### Your goal
Take the entries that follow and return only the lines from the one with "At what coordinates should I click to accomplish: Open 科目信息" through the final line, leaving every picture behind.

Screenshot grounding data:
*** Begin section ***
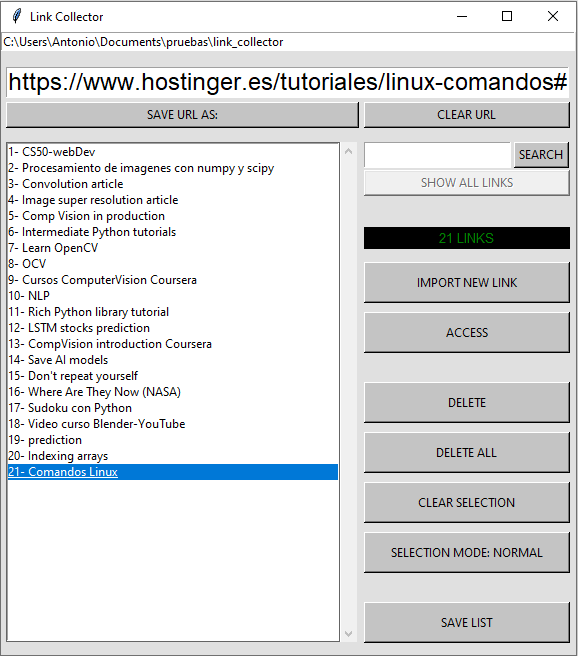This screenshot has width=578, height=656.
Task: Click the DELETE button
Action: coord(467,402)
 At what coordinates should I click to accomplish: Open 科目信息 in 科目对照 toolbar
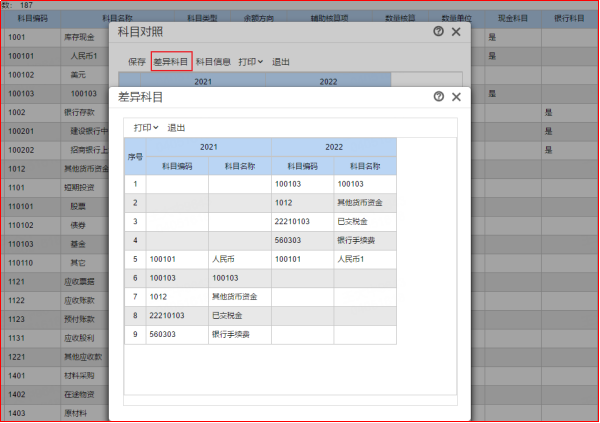(213, 62)
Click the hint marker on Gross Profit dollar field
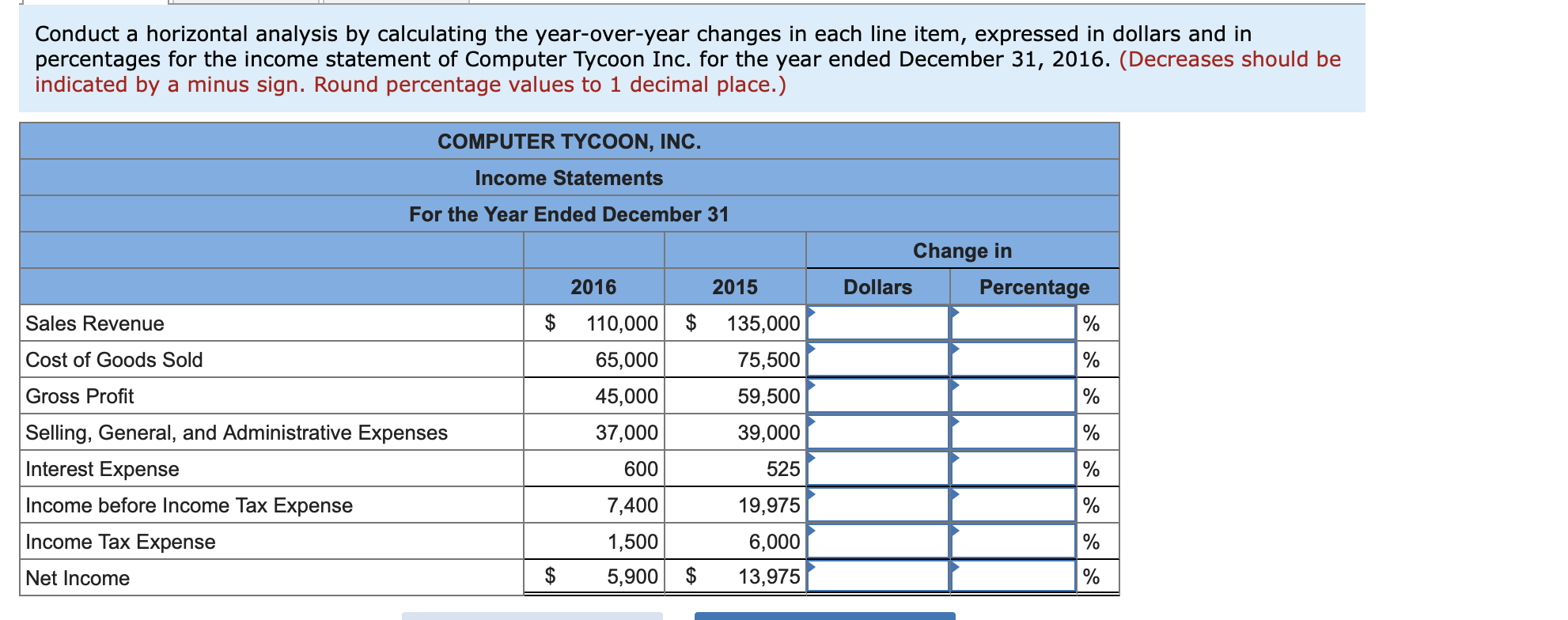 pyautogui.click(x=809, y=385)
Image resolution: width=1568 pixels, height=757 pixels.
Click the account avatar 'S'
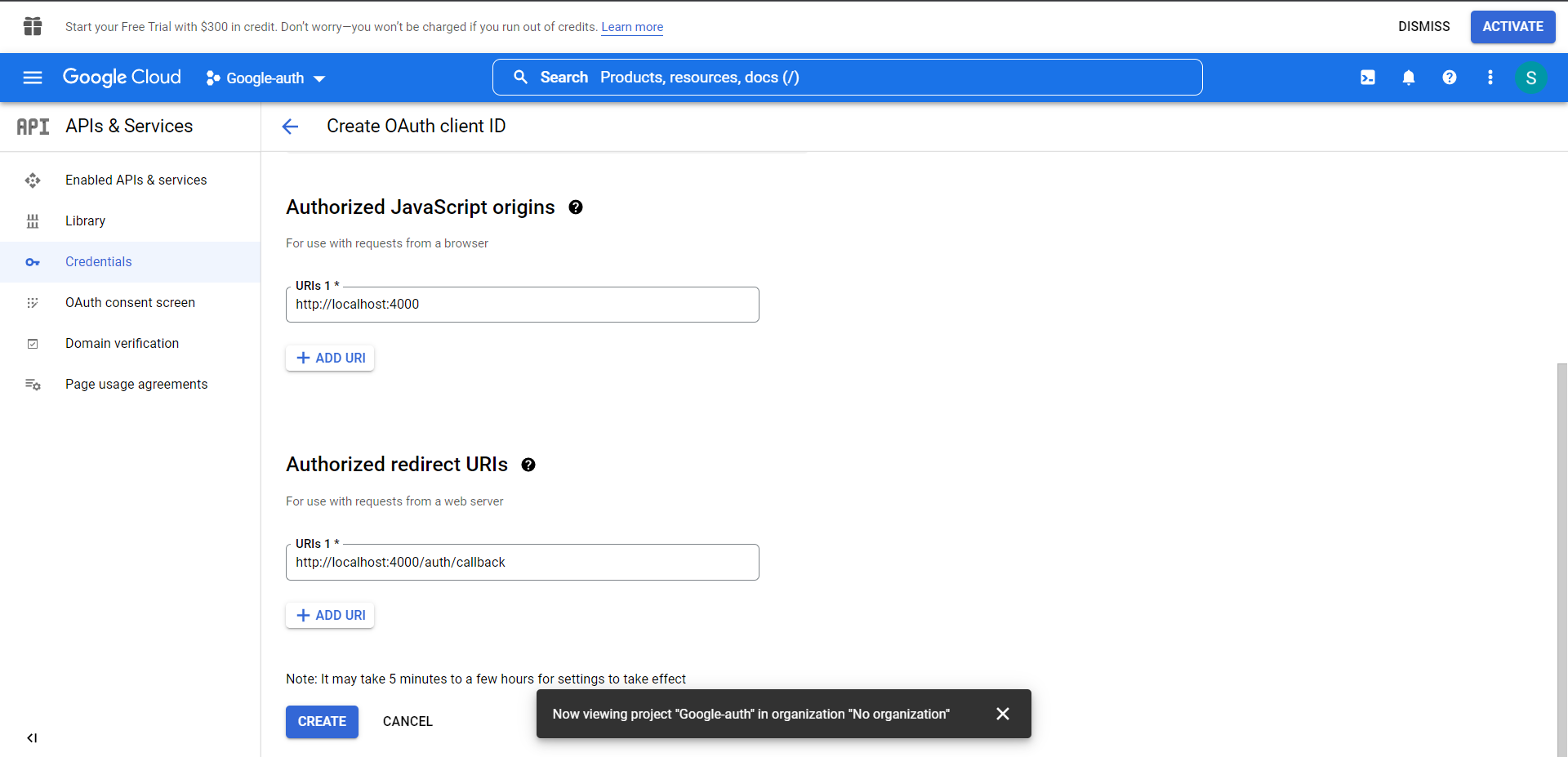(x=1531, y=78)
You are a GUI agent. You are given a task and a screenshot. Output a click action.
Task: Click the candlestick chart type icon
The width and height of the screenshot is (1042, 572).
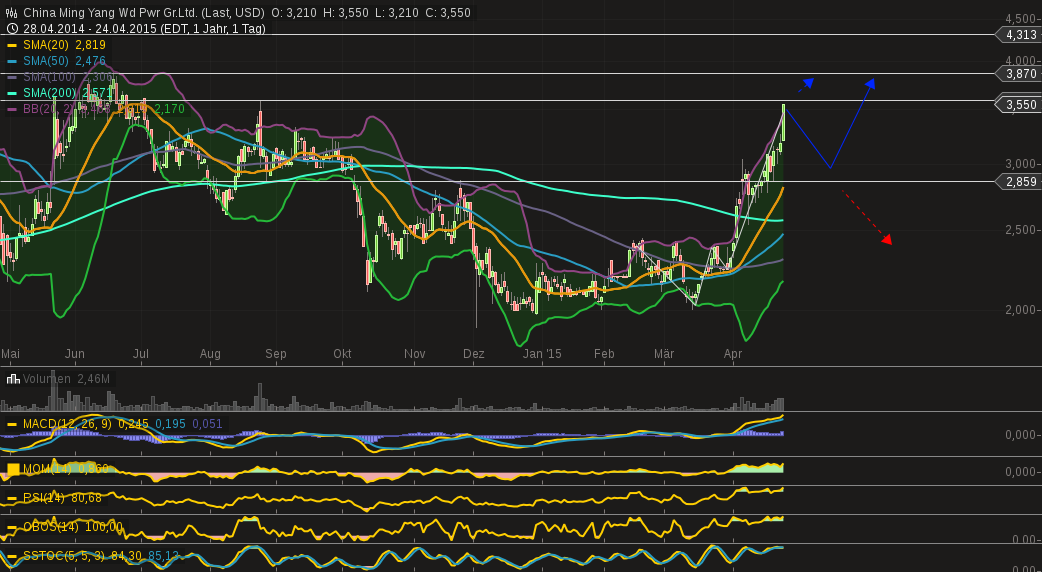pyautogui.click(x=12, y=13)
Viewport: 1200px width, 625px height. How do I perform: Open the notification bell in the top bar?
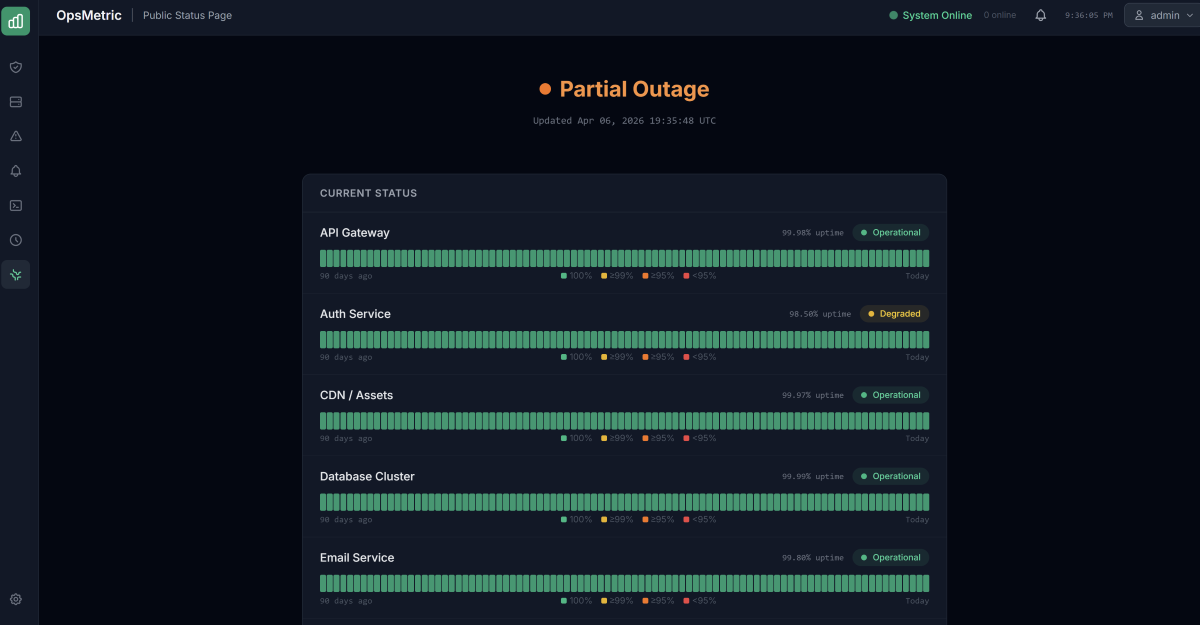[1043, 15]
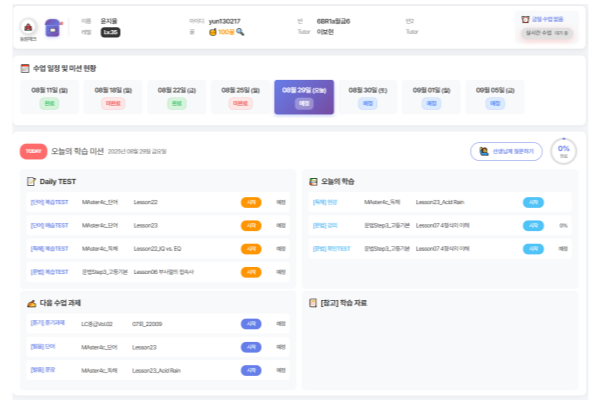Select the 08월 29일 schedule date card
This screenshot has width=600, height=400.
(x=304, y=96)
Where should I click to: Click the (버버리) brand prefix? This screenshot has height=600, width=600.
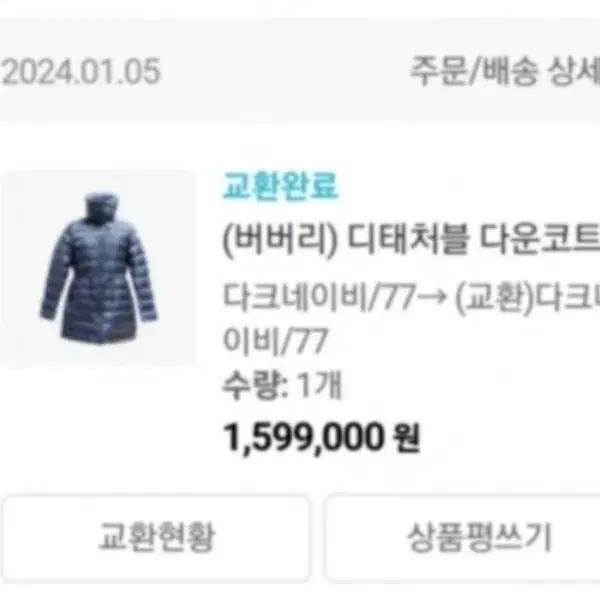280,241
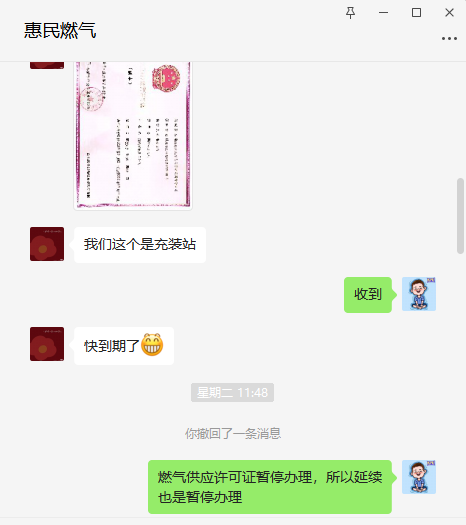The width and height of the screenshot is (466, 525).
Task: Select the 快到期了 message bubble
Action: pyautogui.click(x=124, y=346)
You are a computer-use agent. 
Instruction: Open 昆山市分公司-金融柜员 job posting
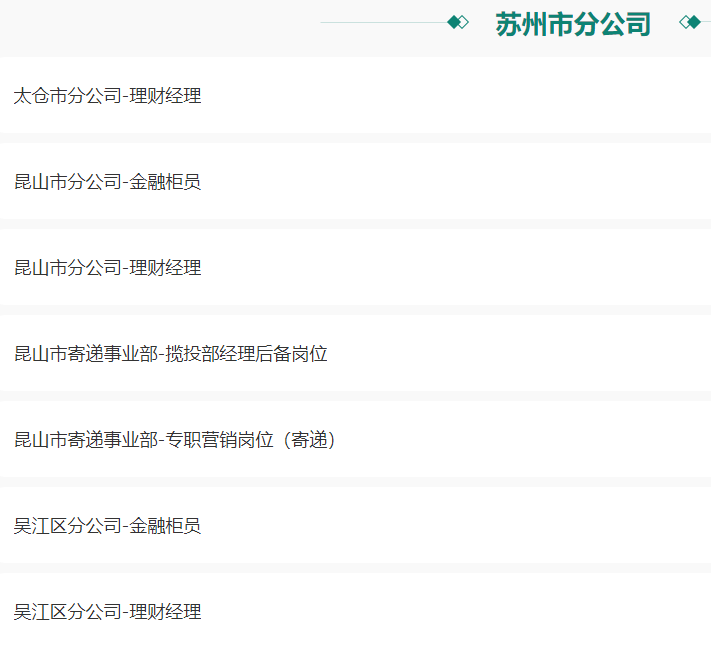[x=108, y=182]
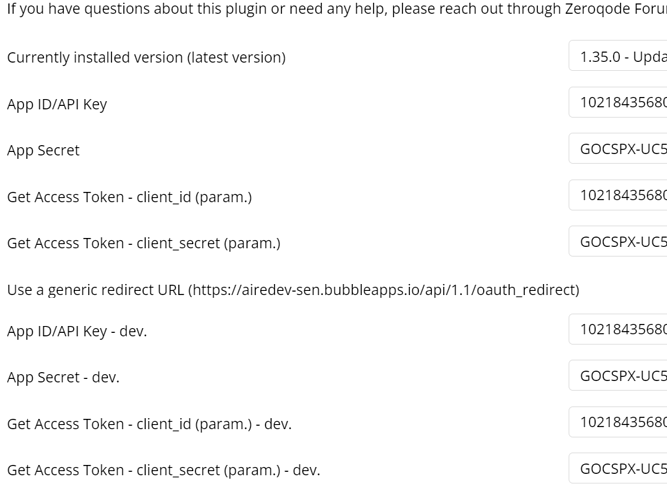The width and height of the screenshot is (667, 500).
Task: Focus the App Secret input field
Action: pyautogui.click(x=618, y=149)
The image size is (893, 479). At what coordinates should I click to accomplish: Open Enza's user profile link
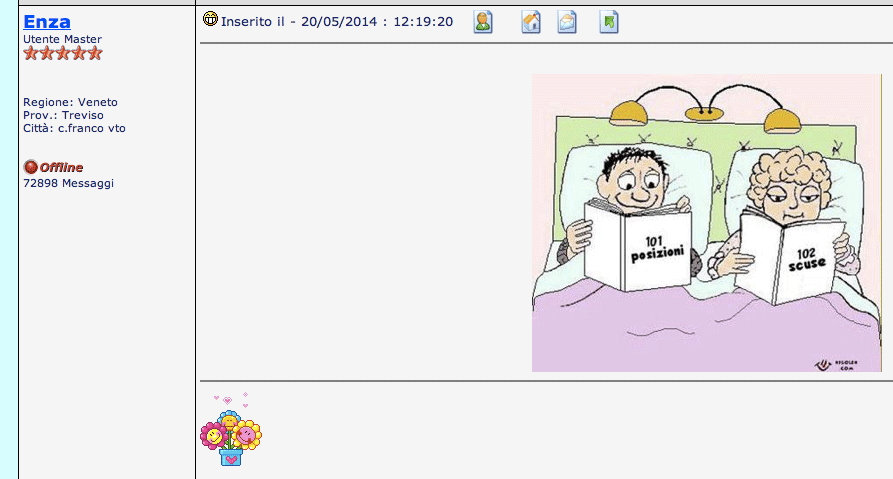(47, 22)
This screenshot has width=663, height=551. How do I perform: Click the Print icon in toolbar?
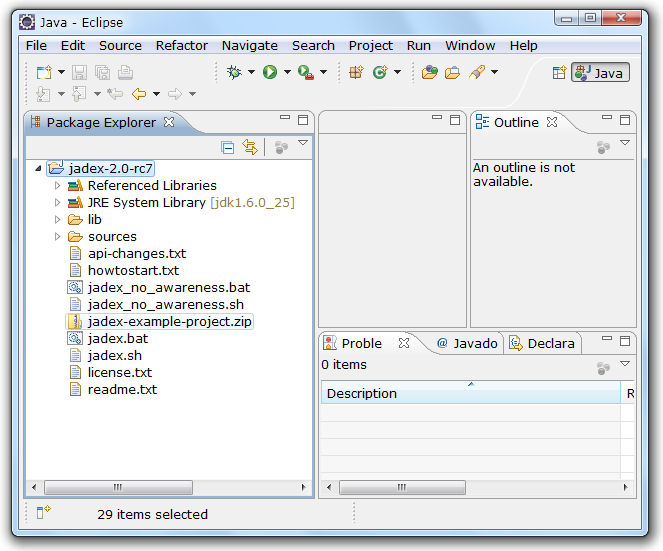(125, 72)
*** End section ***
### Exercise answer
 At what coordinates should I click to accomplish: Open 科目信息 in 科目对照 toolbar
(213, 62)
Click the hint marker on Gross Profit dollar field
 pyautogui.click(x=809, y=385)
Image resolution: width=1568 pixels, height=757 pixels.
Click the account avatar 'S'
(x=1531, y=78)
You are a GUI agent. You are given a task and a screenshot. Output a click action.
Task: Click the candlestick chart type icon
The width and height of the screenshot is (1042, 572).
pyautogui.click(x=12, y=13)
Viewport: 1200px width, 625px height. How do I perform: Open the notification bell in the top bar?
[1043, 15]
Select the 08월 29일 schedule date card
This screenshot has width=600, height=400.
(x=304, y=96)
Where should I click to: Click the (버버리) brand prefix? This screenshot has height=600, width=600.
280,241
The width and height of the screenshot is (466, 525).
Task: Select the 快到期了 message bubble
Action: pyautogui.click(x=124, y=346)
You are a computer-use agent. 
Instruction: Open 昆山市分公司-金融柜员 job posting
[x=108, y=182]
The width and height of the screenshot is (667, 500).
Task: Focus the App Secret input field
Action: pyautogui.click(x=618, y=149)
The image size is (893, 479). At what coordinates should I click to accomplish: Open Enza's user profile link
(47, 22)
This screenshot has width=663, height=551. How do I perform: Click the Print icon in toolbar?
(125, 72)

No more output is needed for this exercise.